- _DESCRIPTION OF THE TASK_
Answer these questions from the business continuity planning text:
(a) What position did Gordon Toedman hold?
(b) Under Step 4, when are resources most wasted?
(c) What does the Praise First:POINt technique examine before New thinking is applied?

- _SOURCE TEXT_
When the city of New York was shut down on 9/11/2001, those hard-won competencies from the Y2K BCAP processes developed in 1999 were utilized in putting the contingency plans in place for the New York and New Jersey-based employees.
“We continue to get great value from our Y2K BCAP preparations, even after the Y2K roll-over” — Gordon Toedman, VP of Finance at Pfizer (now retired)
Step 4: Generate Ideas
For each of the problems that we’ve prioritized, we have a dedicated group begin to explore the range of possible solutions. Remember to keep a flexible and open mind for solutions that are outside of the normal business practice, since “normal” may not apply to the context in which the business is operating. From these options, select those that need to be done based on what seems reasonable and prudent. We keep in mind at the convergent half of this stage that budget and time will not allow us to do everything that could be done, but with conscious, well planned choices, we’ll get the best cost to benefit ratio available. Resources are most wasted when problem solving in CRISIS!!! mode. BCAP, as a well-informed, maturely-structured scenario- planning activity has a history of preventing huge amounts of waste, while often delivering unintended additional benefits (see success story example above).
Step 5: Prototype and Strengthen
Each plan that comes out of the previous stage is filtered through a refinement process designed to make it as fail-proof and fool-proof as possible. This is where we traditionally use the Praise First:POINt technique to look at the Pluses, Opportunities, and Issues of a solution before applying New thinking (for a free write-up on how to do POINt, send us an e-mail). While facilitating this process with Pfizer in 1999, during this stage they realized that the company had the opportunity to leverage its Y2K BCAP to an “all threats” BCAP with no significant additional expenditure of time and capital. Where their efforts might have been thrown away on January 2, 2000, instead they have used the plan repeatedly since then to ensure that their patients have the medicines that their doctors prescribe for them.
Step 6: Plan for Action
Finally, taking a look at the various solutions we’ve drafted to assure business continuity in the event of pandemic, we make decisions about what will be done, who will do it, and when. We identify the trigger points for a) future activity (trigger points may include: human-to-human transmission is detected, airlines stop flying passengers, or, horror of horrors, we can no longer get Buffalo-style chicken wings), and b) make decisions about activity that we are going to start right away to ensure our business is ready.

- _EXCERPTED RECORDS_
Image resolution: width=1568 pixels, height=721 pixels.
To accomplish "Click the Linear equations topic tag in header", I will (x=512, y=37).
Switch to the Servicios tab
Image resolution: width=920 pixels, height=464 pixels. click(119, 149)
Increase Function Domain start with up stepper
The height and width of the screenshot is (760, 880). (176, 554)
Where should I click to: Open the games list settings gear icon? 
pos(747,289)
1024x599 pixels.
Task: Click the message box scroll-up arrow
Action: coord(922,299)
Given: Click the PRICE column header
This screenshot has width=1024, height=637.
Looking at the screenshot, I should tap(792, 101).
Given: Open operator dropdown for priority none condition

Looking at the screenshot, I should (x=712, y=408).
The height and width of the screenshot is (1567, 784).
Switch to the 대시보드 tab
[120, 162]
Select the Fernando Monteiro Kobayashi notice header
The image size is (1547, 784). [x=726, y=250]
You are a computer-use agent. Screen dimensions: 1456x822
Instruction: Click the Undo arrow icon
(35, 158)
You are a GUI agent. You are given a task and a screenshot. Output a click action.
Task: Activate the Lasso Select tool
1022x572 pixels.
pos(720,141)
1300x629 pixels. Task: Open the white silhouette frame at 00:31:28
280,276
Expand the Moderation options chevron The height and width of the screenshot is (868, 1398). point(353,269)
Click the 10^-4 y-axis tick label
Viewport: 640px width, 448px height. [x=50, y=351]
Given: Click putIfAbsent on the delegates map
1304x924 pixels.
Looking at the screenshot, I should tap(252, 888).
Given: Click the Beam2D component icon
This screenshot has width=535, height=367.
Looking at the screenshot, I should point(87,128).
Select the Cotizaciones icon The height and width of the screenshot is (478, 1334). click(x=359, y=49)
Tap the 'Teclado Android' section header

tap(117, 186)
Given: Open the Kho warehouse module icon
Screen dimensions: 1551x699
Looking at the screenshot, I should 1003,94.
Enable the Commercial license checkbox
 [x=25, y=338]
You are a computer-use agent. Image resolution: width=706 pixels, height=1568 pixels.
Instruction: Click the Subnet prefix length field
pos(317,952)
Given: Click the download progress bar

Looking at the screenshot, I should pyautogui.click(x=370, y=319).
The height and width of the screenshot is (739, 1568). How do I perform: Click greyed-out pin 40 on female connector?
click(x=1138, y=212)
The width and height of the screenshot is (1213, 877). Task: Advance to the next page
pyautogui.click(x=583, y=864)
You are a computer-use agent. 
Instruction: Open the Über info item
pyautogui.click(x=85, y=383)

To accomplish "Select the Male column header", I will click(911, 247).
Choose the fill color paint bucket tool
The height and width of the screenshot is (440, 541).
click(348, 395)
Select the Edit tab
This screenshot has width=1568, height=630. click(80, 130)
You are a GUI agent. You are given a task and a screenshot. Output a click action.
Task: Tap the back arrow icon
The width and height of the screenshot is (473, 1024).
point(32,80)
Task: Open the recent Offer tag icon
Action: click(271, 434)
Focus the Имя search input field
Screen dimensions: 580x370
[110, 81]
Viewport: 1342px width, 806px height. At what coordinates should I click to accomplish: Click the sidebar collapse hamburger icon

- _PROBLEM SOLUTION_
(a) VP of Finance at Pfizer (now retired)
(b) When problem solving in CRISIS!!! mode
(c) The Pluses, Opportunities, and Issues of a solution